◆ **Exercise tasks**:
a) Name every actor listed under "Starring" on the page about The Blue Kiss.
b) From the page about The Blue Kiss, copy out the passage starting with "- Il bacio azzurro" and going on through "Invidea network s.r.l.".

◆ **Selected text**:
[start]

- Il bacio azzurro
- Directed by: Pino Tordiglione
- Screenplay by: Alberto Rondalli; Fortunato Campanile; Pino Tordiglione;
- Produced by: House: Invidea network s.r.l.
- Starring: Remo Girone; Lorenzo D'Agata; Sebastiano Somma; Morgana Forcella; Claudio Lippi; Nicola Pignataro;
- Cinematography: Claudio Collepiccolo
- Edited by: Daniel McLarry
- Music by: Giovanni Lodigiani
- Distributed by: Pittimovie Italy SRLs
- Release date: 20 April 2015 (Bologna);
- Country: Italy

= The Blue Kiss =

The Blue Kiss (Il bacio azzurro) is a 2015 Italian film directed by Pino Tordiglione.

Shot entirely in Irpinia and the Sannio, the title was inspired by a famous poem by Federico García Lorca, The rain:

The rain has a secret vague of enderness drowsiness, resigned and lovable. A humble music wakes up with her and shakes the soul of the sleeping landscape.
It is a blue kiss receiving Earth, the primitive myth that is renewed. The cold touch of old heaven and earth, with a peace of long evenings..."
— Federico García Lorca, The rain

The shooting took place from May to July 2013. On March 23, 2015 it premiered at the National Film Archive of Bologna. It debuted in Italian theaters on April 20, 2015.

The musical theme The Blue Kiss is an original song composed and directed by Giovanni Lodigiani. With text and voice of Amii Stewart.

==The idea==
In 2013, Edoardo Di Gennaro expressed an idea to celebrate the 75th anniversary of the Alto Calore – the Bureau of Irpinia for the management and control of water – of which he is the general manager. The proposal was intended to emphasize the fundamental importance of the Alto Calore economic management of the most important wealth of the province, highlighting the appearance of a large family in which each employee has his or her own very specific task. Di Gennaro also wanted to send an important educational message about the conscious use of water as the most essential substance for life, especially in an age when the need for equitable distribution is most pressing. According to Di Gennaro, water is the element of peace and unity among peoples, a wealth to be safeguarded and respected and a unique key resource that can ensure the survival of the planet in its delicate balance. The project attracted the immediate attention of international organizations, first of all the United Nations, who said it was of "high educational value" and UNESCO. The Italian Ministry for Environment and the Italian Ministry of Education have entered it in the next school programs of environmental education.

[end]

◆ **Stored data**:
[start]

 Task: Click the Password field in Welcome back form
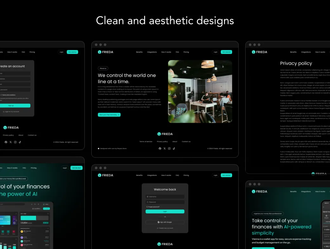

[end]

◆ **Solutions below**:
a) Remo Girone, Lorenzo D'Agata, Sebastiano Somma, Morgana Forcella, Claudio Lippi, Nicola Pignataro

b)
- Il bacio azzurro
- Directed by: Pino Tordiglione
- Screenplay by: Alberto Rondalli; Fortunato Campanile; Pino Tordiglione;
- Produced by: House: Invidea network s.r.l.